2)Made me bunk PE for the rest of secondary school.
3) Made me the woman I am today.

LangCleg · 28/04/2018 22:48

to request that we move from needlework and home ec to woodwork, metalwork and engineering drawing

Ha! I went to an all girls school and mine was the first year the school ran an O Level Technical Drawing course. They wrote home to tell our parents what a brave and feminist step forward it was. I did it because we had to do one non-academic subject and I was shit at art!

Mrstumbletap · 28/04/2018 22:49

At school seeing unfairness and comments like “I need a nice strong boy to do go and get x”. And thinking that 12 year old boy is no stronger than me, why should he get to bunk off for ten minutes to go and get x from another classroom.

I started feeling the unfairness before I was a teenager, and it grew the more I witnessed it.
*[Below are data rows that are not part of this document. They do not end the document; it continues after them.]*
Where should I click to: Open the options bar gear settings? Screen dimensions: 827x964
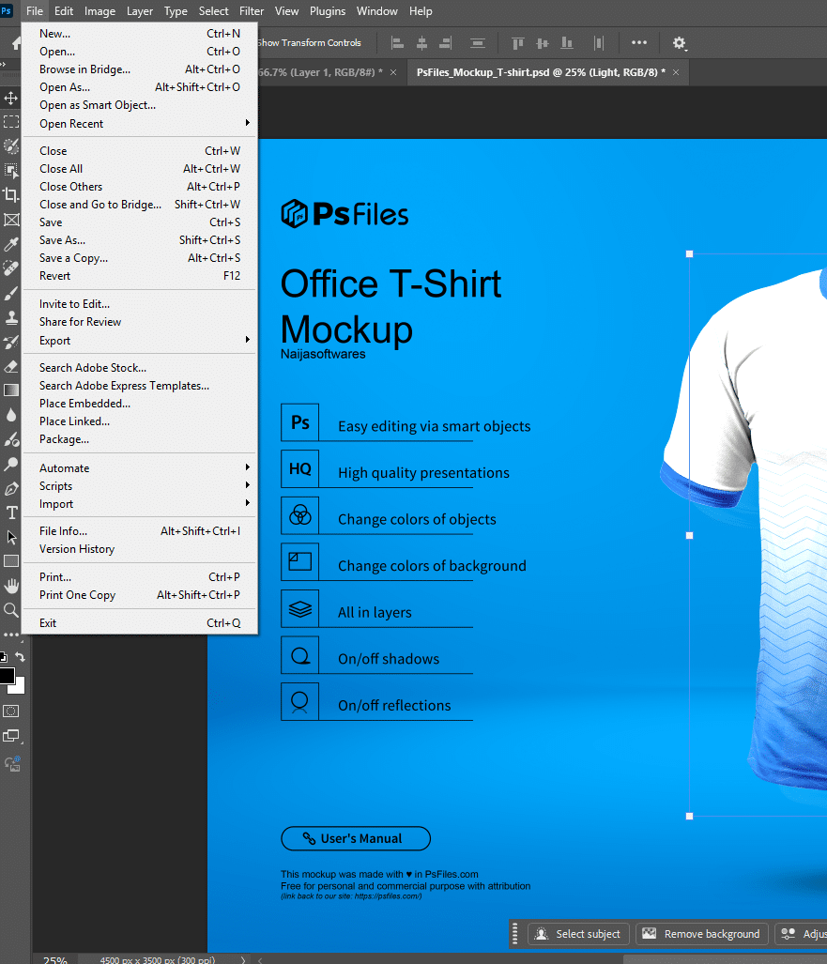680,43

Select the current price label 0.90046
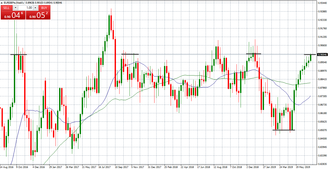[322, 54]
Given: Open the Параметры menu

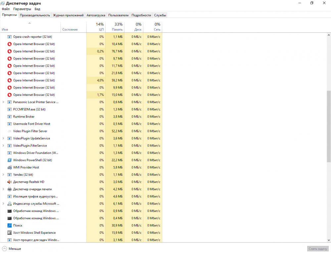Looking at the screenshot, I should (22, 9).
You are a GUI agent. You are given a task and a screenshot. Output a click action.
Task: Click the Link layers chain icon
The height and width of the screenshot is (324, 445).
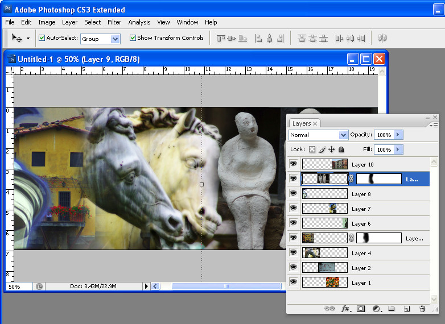pyautogui.click(x=329, y=309)
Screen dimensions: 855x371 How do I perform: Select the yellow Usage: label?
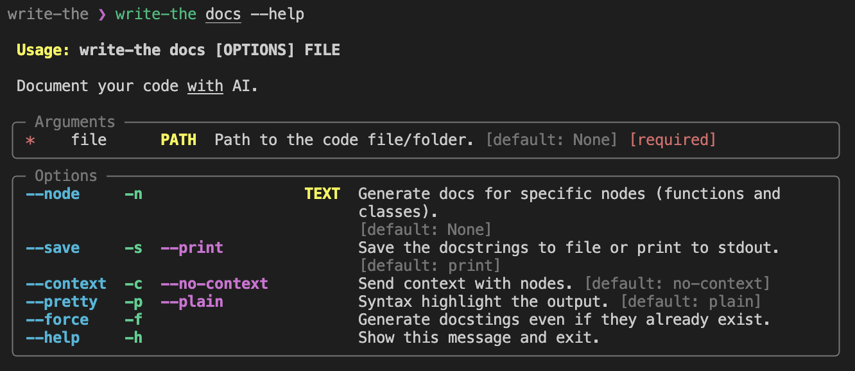tap(43, 50)
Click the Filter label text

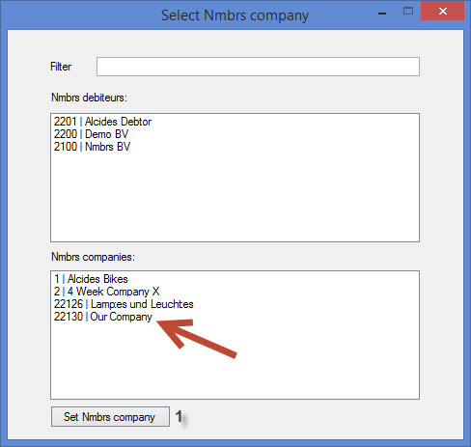[61, 67]
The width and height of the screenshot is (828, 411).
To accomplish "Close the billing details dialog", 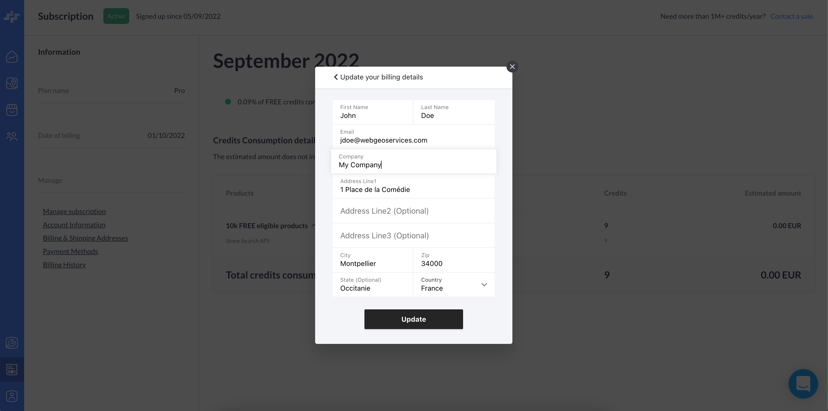I will (x=512, y=67).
The sexual harassment at my first job at 15, feeling uncomfortable with older colleagues/bosses ogling me, saying inappropriate things to me and then getting pissed off with me for making more sales them.

For being seen as a piece of meat, the constant sexual innuendos, touching, grabbing, not taking no for an answer, the shocking entitlement some men think they have over your body, so tiresome and degrading.

For being surrounded by lads and ‘lad culture’ as a teen, where young girls sit around whilst men play computer games where the characters have sex and beat and kill sex workers, watch football and sports that were all male dominated, and see music videos and magazines everywhere such as Nuts, Zoo and FHM which told women how to look to be considered sexually attractive.

It was all a bit shit, and I hope the world young women grow up in now is better, we need strong female role models, we need young women to be listened to not leered at, they need to feel confident to say no.

NeedAGoodBook · 28/04/2018 22:53

Yes MistressCeeCee reading comments on line has been another fuel to my feminism. It's not just about how parenthood disadvantages women economically, it's how dismissive society is towards rape and sexism and abuse of power.

These men who self-identify as good men, they never fucking stand up for us and challenge the locker room talk, they just correct us by saying ''not all men''.